Over the last two years, modeling has been a major hub of activity at Eclipse. And at the core of Eclipse's modeling project lies EMF, the Eclipse Modeling Framework.
EMF provides a Java runtime framework and tools for generative development and fine-grained data integration based on simple models. Models can be specified directly using EMF's metamodel, Ecore, or imported from other forms, including UML and XML Schema. Then, EMF can generate a corresponding set of Java interfaces and implementation classes, which can easily be mixed with hand-written code for maximum flexibility. If your model changes, you can regenerate the code without losing your own changes and additions. EMF also provides the ability to work with dynamic models, without generating any code, via an efficient reflective API for manipulating any EMF object generically.
An understanding of EMF is a prerequisite for most of the exciting modeling technologies at Eclipse. Once you have specified a model using EMF, you can, for example, perform search and comparison, apply model transformations, and even generate a complete graphical editor from it.
This tutorial will provide an introduction into EMF, describing alternatives for specifying a model, EMF's model generation tools, and key runtime framework concepts. Hands-on exercises will motivate the use of EMF, demonstrating how it can help you write just about any application is significantly less time, simply by leveraging the models that are intrinsic to modern softare design.
This will be a technical class, requiring a background in Java programming. Attendees need not, however, have any existing experience with EMF or even modeling in general. Key concepts will be explained and then applied in hands-on exercises.
Exercises and solutions will be provided. Attendees can use these as starting points for further exploration of EMF.
The exercises for this tutorial are available via Update Manager and should be installed ahead of time. Because this is a short tutorial, attendees should come prepared to begin immediately.
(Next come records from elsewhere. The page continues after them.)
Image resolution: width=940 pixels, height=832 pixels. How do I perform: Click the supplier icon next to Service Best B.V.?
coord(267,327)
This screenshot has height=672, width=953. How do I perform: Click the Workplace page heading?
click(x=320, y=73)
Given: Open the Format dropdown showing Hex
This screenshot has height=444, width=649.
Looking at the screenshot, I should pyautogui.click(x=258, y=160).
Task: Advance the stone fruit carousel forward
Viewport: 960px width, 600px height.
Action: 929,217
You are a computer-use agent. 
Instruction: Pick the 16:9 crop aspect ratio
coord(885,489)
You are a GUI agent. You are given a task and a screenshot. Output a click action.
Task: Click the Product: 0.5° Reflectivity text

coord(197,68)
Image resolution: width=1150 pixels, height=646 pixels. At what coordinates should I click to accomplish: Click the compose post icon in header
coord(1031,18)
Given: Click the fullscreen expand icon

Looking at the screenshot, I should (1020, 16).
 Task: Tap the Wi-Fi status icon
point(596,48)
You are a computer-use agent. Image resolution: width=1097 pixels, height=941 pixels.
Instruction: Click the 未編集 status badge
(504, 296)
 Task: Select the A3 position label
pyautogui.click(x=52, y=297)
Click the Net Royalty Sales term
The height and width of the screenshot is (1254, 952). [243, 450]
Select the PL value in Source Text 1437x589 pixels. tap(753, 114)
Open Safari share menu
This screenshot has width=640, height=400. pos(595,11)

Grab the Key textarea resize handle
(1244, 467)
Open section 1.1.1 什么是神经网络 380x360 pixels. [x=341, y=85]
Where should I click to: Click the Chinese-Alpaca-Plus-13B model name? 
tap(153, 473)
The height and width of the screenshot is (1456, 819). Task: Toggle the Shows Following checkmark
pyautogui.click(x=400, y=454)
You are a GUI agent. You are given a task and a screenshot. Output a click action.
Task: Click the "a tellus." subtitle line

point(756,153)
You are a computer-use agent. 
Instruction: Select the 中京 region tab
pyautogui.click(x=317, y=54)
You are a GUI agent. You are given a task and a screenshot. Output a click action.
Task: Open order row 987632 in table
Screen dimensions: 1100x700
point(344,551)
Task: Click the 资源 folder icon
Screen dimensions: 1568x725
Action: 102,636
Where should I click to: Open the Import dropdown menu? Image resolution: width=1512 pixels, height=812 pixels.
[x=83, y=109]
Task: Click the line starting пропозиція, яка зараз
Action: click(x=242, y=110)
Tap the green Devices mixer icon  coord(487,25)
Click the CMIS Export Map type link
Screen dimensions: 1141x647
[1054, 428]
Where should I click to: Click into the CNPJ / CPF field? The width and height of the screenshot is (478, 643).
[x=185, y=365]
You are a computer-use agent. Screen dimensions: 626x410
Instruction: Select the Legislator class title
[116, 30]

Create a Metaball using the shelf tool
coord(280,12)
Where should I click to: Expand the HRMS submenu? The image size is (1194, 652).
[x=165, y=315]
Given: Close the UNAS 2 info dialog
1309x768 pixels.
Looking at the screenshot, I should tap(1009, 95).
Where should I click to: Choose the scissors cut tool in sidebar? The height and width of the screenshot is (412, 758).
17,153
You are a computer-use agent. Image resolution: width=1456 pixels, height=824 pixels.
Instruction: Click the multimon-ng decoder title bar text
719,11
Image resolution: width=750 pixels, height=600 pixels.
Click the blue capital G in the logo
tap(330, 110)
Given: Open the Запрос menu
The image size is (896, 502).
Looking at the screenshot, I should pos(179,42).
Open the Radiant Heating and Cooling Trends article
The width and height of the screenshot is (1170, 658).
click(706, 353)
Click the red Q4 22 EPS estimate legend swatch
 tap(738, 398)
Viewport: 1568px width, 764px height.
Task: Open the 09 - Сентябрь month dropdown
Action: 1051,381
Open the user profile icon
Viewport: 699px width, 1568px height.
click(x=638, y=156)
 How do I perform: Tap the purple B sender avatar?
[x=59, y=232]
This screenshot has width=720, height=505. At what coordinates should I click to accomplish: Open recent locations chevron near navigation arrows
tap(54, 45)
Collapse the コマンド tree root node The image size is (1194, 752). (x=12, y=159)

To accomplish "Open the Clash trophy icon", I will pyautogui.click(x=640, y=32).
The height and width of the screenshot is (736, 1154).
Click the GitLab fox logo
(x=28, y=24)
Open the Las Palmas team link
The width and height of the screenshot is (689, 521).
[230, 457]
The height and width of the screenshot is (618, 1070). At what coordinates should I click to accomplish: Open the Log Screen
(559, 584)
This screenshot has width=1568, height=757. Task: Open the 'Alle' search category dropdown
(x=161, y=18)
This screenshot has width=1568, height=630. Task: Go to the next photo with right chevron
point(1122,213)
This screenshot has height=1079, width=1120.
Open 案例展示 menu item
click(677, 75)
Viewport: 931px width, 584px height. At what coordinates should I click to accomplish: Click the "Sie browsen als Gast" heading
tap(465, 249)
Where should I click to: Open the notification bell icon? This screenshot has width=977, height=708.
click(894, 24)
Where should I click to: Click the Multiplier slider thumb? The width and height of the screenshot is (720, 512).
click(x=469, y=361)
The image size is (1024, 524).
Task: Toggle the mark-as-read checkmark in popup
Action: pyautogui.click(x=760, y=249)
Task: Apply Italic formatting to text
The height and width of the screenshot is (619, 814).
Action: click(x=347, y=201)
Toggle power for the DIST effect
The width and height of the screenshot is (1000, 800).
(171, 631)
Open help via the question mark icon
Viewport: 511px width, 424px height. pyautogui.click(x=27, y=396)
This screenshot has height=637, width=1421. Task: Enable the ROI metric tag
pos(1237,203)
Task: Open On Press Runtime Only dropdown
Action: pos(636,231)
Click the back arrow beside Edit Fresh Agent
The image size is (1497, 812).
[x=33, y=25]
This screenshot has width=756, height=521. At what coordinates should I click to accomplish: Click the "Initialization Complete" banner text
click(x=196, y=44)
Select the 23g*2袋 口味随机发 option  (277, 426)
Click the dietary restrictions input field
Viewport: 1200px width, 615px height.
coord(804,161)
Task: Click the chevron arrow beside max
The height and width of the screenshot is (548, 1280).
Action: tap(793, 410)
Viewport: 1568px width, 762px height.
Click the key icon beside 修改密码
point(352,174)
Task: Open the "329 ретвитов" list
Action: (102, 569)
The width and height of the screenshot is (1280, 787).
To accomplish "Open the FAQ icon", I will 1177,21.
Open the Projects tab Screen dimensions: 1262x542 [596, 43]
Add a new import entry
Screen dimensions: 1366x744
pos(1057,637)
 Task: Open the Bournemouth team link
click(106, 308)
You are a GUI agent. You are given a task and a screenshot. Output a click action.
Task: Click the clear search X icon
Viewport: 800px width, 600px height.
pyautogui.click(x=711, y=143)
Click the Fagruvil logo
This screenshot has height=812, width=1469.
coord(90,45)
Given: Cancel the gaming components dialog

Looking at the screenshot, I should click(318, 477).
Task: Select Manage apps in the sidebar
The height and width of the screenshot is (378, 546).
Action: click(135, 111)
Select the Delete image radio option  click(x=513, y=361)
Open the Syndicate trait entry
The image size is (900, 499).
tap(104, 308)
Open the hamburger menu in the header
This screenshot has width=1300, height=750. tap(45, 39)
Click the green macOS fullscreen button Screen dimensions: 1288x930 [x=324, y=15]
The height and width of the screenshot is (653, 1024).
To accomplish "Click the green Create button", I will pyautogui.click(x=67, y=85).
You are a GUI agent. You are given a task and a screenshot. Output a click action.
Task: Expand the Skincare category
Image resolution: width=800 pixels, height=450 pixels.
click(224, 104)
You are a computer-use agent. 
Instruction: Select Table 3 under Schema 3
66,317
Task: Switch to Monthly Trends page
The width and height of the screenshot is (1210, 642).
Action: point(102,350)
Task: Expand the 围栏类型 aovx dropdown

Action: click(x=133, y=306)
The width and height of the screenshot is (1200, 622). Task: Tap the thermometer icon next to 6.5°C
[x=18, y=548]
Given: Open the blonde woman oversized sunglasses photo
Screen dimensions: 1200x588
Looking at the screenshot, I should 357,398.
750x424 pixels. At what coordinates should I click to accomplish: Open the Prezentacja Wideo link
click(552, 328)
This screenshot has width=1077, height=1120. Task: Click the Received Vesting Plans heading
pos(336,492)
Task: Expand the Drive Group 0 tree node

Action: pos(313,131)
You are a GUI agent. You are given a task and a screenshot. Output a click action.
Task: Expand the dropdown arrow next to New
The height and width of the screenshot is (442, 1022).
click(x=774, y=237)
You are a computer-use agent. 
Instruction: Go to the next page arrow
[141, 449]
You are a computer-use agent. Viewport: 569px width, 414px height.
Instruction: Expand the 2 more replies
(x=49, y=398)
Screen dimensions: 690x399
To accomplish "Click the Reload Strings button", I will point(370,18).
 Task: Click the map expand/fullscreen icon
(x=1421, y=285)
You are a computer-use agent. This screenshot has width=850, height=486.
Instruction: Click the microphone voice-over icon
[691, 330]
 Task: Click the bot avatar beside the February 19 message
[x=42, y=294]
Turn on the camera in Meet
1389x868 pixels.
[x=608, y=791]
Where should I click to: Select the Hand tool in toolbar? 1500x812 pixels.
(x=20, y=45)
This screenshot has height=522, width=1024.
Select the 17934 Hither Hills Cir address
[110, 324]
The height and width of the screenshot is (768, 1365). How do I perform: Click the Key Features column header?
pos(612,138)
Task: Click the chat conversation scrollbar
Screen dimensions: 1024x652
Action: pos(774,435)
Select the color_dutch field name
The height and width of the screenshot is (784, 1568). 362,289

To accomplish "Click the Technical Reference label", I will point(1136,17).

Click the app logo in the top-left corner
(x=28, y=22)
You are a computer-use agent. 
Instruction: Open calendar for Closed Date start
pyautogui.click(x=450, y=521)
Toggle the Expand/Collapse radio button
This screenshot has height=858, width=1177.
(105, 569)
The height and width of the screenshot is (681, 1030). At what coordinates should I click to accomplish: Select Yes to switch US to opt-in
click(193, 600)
Use the following site URL:
Select the "EMF at EclipseCon 2008" feature from under "Tutorial". If you are using Eclipse 3.4.0M5, which is recommended, you can click the "Select Required" button to ensure that the required EMF components will also be installed.
The exercises will work on an older version of EMF, back to 2.3.0; however, you will need to install EMF separately, from either the EMF Update Manager site or a package. EMF 2.3.0 requires Eclipse 3.3.0 and a Java 5.0 or later VM.
Dave Steinberg is a software developer at the IBM Toronto Software Lab. He has worked with Eclipse and modeling technologies since joining the company and has been a committer on the EMF project since its debut in 2002. He is a co-author of “Eclipse Modeling Framework: A Developer’s Guide" and led the writing of the second edition.